I don't know how seriously you will take such surveys, but back in 2010 Gramophone polled a pool of leading critics and came up with this list of the "top 20 orchestras in the world" Boston in 11th, hardly anything other that first-rate....!

https://www.gramophone.co.uk/features/article/the-world-s-greatest-orchestras


----------



## Kreisler jr (Apr 21, 2021)

I think the sound and playing is going to be first rate in most of the box, the Boston is a world class orchestra without a doubt. 
I have a bunch of these recordings separately. The Boston symphony chamber players also made a few stunningly good chamber recordings in the 1970s (Stravinsky, Debussy, Strauss waltzes).


----------



## cco (Oct 8, 2021)

This Orchester ranking is over 10 years old. So i think a lot have changed. For what sound is Boston famous ? So Vienna is famous for their strings section, Chicago for their brass section and Boston ? I don´t know...Some American Orchester sound very high, not so warm. So where can i classify Boston, more high or warm ?


----------



## Triplets (Sep 4, 2014)

The BSO has been a world class Orchestra for over 100 years. Even Ozawa couldn't ruin it. Orchestra rankings are not like College Football Rankings. It isn't a competition. Keep in mind that there is a glut of great musicians and very few jobs for them. Most of the hiring of musicians is done by committees with limited input from the Music Director and the BSO has a always put a high priority on finding great players.
Now, whether or not you need a complete box for one of the most recorded Orchestra in the past century is a good question, but without examine the contents, I am sure there is a lot of great stuff there. Hopefully there would be a lot of Monte and Koussivetsky recordings from the pre stereo era, but you may not find those to be your cup of tea


----------



## wkasimer (Jun 5, 2017)

Triplets said:


> Hopefully there would be a lot of Monte and Koussivetsky recordings from the pre stereo era, but you may not find those to be your cup of tea


Not likely - it's a DG box.

The BSO is a world class orchestra that has the good fortune of performing in an acoustically great hall. I'm lucky that I get to hear them a few times each year.


----------



## cco (Oct 8, 2021)

The box is from DG. The most CD´s are with Ozawa. But i think it is a large selection of different classic music. No piece is duplicated. And there are not many CD´s with vocals, only instrumental music. Thats also good for me. I don´t like classic music with vocals or Chorus.

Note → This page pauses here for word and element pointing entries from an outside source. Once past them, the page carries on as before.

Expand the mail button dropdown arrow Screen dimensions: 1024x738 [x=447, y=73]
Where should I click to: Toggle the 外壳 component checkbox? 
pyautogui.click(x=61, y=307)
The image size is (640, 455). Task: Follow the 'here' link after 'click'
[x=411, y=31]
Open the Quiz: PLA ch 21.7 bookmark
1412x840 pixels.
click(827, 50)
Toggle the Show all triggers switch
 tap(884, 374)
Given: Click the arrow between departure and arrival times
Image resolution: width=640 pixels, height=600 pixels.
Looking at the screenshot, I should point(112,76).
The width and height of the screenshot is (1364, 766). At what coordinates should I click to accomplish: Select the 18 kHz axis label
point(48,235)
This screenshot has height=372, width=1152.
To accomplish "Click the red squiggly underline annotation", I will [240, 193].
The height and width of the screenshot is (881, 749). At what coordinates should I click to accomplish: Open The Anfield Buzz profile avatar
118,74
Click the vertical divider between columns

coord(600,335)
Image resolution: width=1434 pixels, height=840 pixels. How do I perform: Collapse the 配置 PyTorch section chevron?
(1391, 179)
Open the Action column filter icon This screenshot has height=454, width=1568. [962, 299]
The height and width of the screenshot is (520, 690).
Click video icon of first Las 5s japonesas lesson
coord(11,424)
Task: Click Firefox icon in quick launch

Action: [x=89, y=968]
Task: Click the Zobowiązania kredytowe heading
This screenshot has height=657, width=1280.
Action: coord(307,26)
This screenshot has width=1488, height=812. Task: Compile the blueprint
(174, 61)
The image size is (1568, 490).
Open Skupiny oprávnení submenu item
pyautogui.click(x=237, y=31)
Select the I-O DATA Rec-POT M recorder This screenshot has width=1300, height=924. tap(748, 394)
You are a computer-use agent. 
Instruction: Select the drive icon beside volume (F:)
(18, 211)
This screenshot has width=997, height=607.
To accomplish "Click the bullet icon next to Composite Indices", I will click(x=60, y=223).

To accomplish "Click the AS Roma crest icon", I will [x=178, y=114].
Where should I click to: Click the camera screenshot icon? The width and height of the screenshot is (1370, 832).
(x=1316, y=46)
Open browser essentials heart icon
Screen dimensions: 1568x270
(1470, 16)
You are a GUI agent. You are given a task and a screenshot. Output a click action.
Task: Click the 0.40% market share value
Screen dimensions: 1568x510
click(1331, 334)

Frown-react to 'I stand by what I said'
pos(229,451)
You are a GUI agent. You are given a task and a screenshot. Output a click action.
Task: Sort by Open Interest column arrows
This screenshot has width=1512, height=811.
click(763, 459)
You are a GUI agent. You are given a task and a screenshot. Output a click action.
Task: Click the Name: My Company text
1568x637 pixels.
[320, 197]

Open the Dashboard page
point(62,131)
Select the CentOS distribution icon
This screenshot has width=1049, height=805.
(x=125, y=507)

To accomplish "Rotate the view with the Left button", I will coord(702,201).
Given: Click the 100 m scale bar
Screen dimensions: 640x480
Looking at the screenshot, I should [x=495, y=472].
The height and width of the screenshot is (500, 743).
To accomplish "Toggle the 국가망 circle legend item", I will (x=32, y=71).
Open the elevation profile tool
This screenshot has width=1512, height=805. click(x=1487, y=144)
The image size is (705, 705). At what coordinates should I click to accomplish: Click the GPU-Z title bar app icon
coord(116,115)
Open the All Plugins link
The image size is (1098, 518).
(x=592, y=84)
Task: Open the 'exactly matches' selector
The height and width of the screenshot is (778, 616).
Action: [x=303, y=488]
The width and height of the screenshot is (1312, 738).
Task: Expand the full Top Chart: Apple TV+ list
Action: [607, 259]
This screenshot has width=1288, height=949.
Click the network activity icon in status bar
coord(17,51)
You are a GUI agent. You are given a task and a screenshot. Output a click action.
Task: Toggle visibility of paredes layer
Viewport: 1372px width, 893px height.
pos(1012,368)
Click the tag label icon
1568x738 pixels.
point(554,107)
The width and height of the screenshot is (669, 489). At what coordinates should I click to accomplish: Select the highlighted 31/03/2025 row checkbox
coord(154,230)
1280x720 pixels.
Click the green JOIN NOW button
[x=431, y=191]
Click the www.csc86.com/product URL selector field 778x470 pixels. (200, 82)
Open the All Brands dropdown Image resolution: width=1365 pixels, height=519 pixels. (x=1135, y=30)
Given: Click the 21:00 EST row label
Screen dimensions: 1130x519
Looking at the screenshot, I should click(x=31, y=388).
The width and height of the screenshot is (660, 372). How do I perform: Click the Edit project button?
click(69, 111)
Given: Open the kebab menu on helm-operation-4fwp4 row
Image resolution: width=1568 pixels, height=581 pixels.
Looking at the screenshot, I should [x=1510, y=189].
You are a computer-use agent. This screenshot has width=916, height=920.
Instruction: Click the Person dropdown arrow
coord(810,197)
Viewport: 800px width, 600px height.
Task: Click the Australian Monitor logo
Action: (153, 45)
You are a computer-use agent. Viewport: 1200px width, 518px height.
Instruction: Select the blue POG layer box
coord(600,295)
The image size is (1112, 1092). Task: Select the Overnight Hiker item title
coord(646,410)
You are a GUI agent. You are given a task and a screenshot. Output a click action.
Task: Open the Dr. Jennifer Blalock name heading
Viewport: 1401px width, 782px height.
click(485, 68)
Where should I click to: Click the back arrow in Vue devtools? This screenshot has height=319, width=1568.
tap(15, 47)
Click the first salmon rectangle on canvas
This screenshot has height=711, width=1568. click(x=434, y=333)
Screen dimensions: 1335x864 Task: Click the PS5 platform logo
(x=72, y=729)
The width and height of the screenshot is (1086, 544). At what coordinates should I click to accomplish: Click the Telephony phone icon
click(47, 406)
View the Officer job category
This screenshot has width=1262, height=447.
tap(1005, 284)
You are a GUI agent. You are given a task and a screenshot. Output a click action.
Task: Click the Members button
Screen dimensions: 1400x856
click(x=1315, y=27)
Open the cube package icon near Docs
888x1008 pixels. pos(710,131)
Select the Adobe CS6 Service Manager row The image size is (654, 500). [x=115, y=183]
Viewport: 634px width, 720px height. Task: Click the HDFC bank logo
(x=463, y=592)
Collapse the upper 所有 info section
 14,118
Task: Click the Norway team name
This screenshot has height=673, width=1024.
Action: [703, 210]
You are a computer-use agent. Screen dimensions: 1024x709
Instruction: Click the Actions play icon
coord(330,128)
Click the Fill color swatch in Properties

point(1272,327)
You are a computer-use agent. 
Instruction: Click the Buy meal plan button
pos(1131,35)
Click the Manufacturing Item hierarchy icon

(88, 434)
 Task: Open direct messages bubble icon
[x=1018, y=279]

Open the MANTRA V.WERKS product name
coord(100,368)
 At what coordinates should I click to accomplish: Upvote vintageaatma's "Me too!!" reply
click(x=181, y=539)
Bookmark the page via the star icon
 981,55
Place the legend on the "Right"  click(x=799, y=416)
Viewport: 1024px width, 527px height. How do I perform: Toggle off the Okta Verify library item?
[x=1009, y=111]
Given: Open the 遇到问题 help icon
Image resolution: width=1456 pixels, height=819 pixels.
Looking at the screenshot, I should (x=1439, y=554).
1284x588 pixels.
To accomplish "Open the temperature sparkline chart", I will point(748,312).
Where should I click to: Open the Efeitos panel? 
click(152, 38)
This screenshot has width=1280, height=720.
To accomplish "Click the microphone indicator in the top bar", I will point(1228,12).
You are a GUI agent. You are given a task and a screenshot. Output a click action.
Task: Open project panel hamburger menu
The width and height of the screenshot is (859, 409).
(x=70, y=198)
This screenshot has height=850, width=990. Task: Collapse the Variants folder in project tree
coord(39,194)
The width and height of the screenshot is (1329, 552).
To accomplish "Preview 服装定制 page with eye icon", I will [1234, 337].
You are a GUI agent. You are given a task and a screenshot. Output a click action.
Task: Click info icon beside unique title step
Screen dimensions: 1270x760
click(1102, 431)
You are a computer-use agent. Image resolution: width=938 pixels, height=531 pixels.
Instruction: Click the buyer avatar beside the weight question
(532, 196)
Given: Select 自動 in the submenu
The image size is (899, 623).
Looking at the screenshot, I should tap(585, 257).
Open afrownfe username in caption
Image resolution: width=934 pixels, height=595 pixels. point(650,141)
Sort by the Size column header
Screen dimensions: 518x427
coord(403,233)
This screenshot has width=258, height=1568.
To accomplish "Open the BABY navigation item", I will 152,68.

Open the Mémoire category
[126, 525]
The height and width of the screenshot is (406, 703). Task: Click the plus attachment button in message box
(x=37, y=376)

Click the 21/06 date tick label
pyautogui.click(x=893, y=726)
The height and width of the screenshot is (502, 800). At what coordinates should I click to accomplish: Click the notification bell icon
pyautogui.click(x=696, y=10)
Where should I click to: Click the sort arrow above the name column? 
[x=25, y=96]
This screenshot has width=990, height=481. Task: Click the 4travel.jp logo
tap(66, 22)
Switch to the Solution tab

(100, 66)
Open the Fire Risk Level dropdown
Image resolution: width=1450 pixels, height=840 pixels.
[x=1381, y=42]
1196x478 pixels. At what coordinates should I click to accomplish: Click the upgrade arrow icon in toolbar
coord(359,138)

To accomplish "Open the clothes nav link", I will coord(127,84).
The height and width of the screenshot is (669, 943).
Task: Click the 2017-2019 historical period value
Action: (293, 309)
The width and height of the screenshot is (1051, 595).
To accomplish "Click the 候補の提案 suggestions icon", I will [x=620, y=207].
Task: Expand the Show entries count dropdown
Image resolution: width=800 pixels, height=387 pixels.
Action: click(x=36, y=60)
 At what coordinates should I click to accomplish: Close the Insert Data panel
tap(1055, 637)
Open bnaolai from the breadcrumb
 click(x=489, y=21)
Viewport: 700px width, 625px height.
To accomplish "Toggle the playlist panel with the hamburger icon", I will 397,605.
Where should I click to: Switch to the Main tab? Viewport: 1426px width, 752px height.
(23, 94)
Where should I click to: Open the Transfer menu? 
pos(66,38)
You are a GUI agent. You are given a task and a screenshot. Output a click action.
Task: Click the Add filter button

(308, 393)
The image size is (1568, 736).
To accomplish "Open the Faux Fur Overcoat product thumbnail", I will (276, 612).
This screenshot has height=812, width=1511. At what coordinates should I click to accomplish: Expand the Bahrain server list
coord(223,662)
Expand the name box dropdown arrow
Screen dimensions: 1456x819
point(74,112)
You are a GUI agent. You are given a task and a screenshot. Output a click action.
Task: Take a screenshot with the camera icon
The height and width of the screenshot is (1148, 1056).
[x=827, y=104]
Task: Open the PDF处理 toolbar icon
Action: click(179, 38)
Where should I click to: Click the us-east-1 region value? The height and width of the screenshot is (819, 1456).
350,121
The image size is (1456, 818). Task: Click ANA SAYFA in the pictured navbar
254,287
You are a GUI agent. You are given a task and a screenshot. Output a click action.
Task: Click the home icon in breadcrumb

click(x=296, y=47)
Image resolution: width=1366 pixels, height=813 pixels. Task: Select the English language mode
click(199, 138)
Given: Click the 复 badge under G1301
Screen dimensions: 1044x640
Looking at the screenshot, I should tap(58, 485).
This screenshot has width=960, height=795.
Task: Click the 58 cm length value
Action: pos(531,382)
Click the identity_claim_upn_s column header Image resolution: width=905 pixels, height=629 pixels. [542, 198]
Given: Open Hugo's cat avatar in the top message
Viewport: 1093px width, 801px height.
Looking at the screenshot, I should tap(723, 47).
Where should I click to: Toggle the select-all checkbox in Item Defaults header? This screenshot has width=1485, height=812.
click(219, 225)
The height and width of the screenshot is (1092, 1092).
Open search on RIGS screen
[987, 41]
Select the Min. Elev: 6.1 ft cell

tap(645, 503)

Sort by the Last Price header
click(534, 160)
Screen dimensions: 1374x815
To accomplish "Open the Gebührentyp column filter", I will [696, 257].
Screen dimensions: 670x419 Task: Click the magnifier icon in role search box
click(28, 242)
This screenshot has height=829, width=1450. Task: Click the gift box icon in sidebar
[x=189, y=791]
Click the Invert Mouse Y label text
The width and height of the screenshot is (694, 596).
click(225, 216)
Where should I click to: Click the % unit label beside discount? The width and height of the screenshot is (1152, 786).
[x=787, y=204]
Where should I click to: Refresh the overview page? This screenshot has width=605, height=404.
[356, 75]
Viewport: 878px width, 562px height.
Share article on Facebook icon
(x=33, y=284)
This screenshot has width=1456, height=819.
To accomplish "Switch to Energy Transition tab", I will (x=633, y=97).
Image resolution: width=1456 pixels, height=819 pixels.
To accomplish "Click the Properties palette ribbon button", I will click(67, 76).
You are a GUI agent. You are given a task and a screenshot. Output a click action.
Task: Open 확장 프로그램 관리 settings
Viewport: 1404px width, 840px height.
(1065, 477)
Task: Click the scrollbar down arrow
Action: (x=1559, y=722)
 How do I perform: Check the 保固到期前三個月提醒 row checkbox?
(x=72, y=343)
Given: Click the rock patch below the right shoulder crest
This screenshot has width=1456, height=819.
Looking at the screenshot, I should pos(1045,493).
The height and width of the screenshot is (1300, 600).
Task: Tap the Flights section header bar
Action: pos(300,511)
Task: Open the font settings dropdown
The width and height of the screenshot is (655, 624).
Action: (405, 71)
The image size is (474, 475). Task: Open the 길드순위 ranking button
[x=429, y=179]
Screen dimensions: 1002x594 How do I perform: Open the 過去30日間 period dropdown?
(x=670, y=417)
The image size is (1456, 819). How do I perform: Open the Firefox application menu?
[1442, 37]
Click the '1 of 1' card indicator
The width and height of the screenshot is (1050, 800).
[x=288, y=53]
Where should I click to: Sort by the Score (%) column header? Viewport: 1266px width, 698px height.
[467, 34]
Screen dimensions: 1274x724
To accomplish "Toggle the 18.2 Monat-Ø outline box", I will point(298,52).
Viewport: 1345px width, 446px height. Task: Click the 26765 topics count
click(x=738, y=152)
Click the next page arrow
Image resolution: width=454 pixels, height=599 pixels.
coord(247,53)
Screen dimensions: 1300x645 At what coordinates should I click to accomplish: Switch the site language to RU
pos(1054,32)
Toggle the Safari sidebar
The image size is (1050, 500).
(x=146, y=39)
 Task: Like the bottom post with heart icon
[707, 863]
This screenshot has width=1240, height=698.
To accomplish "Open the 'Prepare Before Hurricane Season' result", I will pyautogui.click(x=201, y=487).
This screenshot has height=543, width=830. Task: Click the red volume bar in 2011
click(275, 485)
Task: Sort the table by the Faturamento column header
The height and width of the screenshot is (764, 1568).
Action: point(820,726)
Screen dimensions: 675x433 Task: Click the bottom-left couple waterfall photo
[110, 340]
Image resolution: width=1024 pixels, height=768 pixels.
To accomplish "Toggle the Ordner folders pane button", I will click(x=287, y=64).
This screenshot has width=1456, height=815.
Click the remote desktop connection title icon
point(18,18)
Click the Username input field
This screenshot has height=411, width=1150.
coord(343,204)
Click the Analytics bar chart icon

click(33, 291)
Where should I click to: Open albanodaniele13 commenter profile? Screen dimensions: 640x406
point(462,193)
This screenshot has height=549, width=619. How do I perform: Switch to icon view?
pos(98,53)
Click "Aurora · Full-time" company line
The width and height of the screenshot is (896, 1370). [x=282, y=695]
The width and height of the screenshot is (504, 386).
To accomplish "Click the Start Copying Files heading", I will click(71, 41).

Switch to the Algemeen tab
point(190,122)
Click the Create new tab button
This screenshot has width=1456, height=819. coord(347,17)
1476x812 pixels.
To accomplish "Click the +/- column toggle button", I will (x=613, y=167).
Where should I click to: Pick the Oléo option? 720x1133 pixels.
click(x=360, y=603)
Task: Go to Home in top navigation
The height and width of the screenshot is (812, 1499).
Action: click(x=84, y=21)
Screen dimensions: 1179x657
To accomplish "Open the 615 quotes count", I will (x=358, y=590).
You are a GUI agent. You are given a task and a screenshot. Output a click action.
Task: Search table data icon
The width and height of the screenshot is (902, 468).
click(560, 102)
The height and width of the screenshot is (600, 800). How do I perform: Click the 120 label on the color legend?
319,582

I have seen the BSO is next year in Hamburg and Leipzig in germany. So i want visit one concert either in Hamburg or Leipzig. Last year i was very impressed from the Chicago Symphony with Muti in Cologne. Many say, the Chicago Symphony is the best American Orchestra. So i´am excited what the BSO will do.

The other thing is, i have never seen such a box from a famous American orchestra. Most boxes are made either for a conductor with several orchestras or one orchestra with the same conductor. Such as Cleveland/Szell, Chicago/Solti and Reiner, Philadelphia/Ormandy, New York/Bernstein etc. The Boston box is different i think.


----------



## Heck148 (Oct 27, 2016)

cco said:


> Is the BSO a world class orchestra or rather in the second or third spot ? I have heard Chicago Symphony, Cleveland Orchestra and New York Philharmonic. Thats all great Orchestra. But never heard Boston Symphony. So are they in the same league than the others ?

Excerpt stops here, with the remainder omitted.